An extinct radionuclide is a radionuclide that was formed by nucleosynthesis before the formation of the Solar System, about 4.6 billion years ago, and incorporated into it, but has since decayed to virtually zero abundance, due to having a half-life shorter than about 100 million years.

Short-lived radioisotopes that are found in nature are continuously generated or replenished by natural processes, such as cosmic rays (cosmogenic nuclides), background radiation, or the decay chain or spontaneous fission of very long-lived isotopes such as uranium or thorium.

Short-lived isotopes that are not generated or replenished by natural processes are not found in nature, so they are known as extinct radionuclides.
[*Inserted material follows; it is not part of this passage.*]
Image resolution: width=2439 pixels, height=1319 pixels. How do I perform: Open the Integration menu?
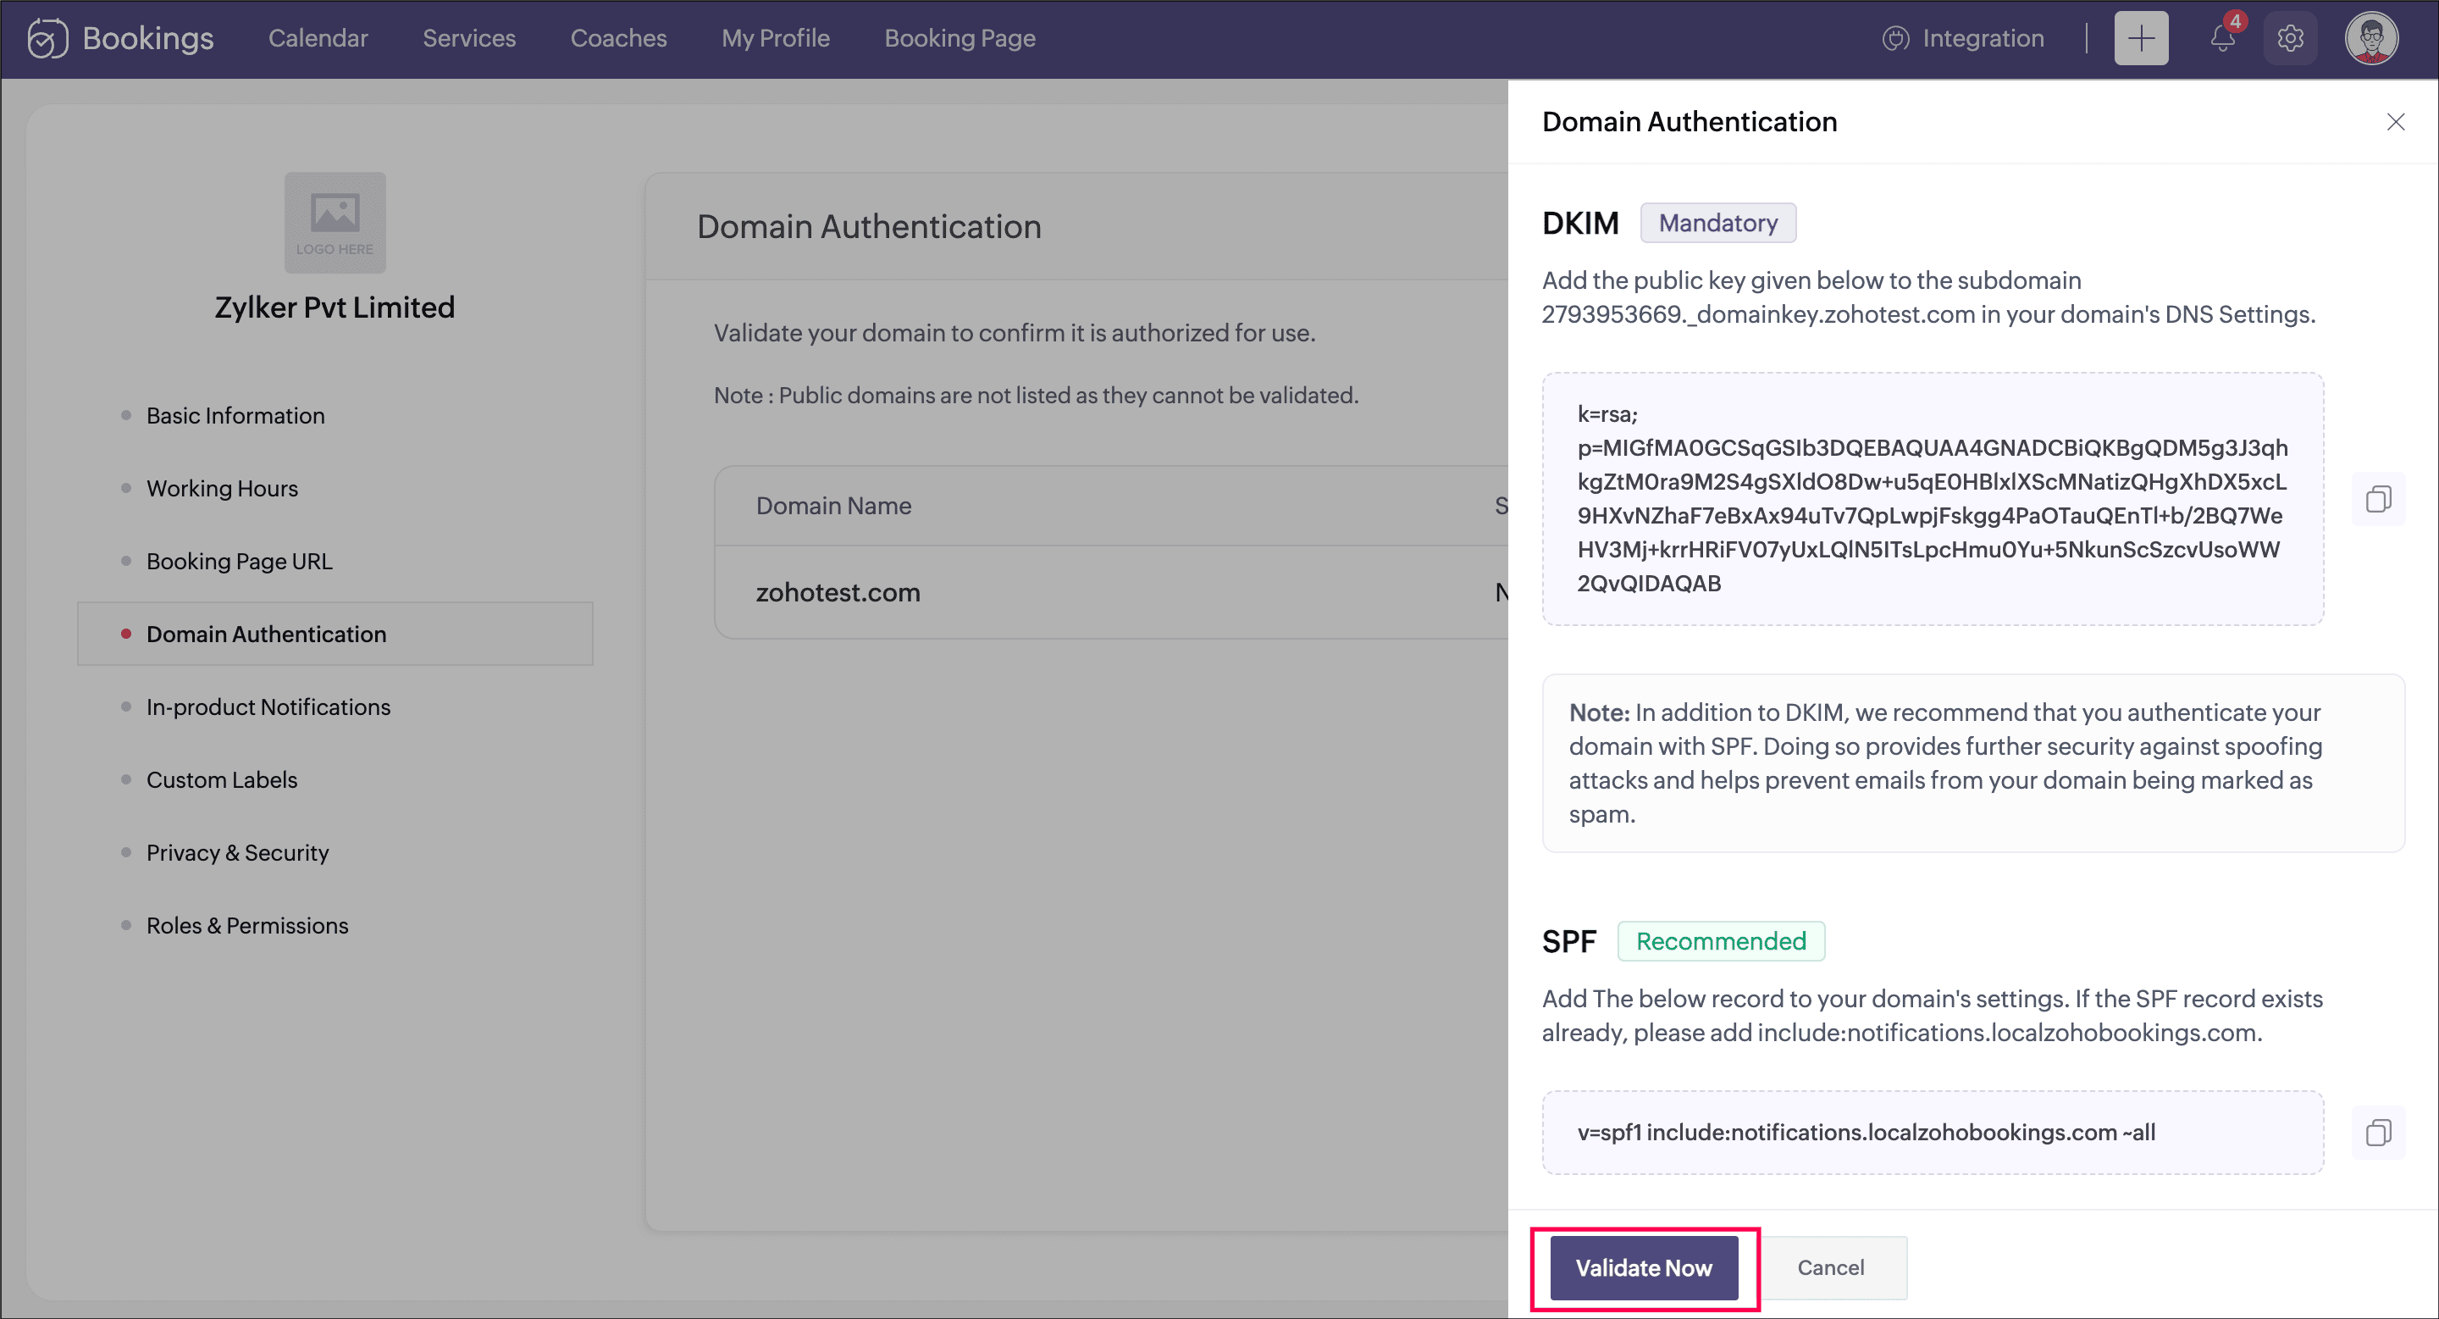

Their former existence is inferred from a superabundance of their stable decay products.

Examples of extinct radionuclides include iodine-129 (the first to be noted in 1960, inferred from excess xenon-129 concentrations in meteorites, in the xenon-iodine dating system), aluminium-26 (inferred from extra magnesium-26 found in meteorites), and iron-60.

The Solar System and Earth formed from primordial nuclides and extinct nuclides. Extinct nuclides have decayed away, but primordial nuclides still exist in their original state (undecayed). There are 253 stable primordial nuclides, and remainders of 33 primordial radionuclides that have very long half-lives.

List of extinct radionuclides

A partial list of radionuclides not found on Earth, but for which decay products are present:

Isotope Halflife (Myr) Daughter
Plutonium-244 80.8 Thorium-232, fission products (especially xenon)
Samarium-146 68.7 Neodymium-142 (stable)
Niobium-92 34.7 Zirconium-92
Iodine-129 15.7 Xenon-129 (stable)
Curium-247 15.6 Uranium-235
Lead-205 15.3 Thallium-205
Hafnium-182 8.91 Tungsten-182
Palladium-107 6.53 Silver-107
Technetium-98 4.2 or 6.6 Ruthenium-98
Dysprosium-154 3.01 Samarium-150
Iron-60 2.62 Nickel-60
Technetium-97 2.6 or 4.2 Molybdenum-97
Caesium-135 2.33 Barium-135
Gadolinium-150 1.798 Neodymium-142 (stable)
Zirconium-93 1.53 Niobium-93
Aluminium-26 0.717 Magnesium-26 (stable)

Notable isotopes with shorter lives still being produced on Earth include:

Radioisotopes with half-lives shorter than one million years are also produced: for example, carbon-14 by cosmic ray production in the atmosphere (half-life 5730 years).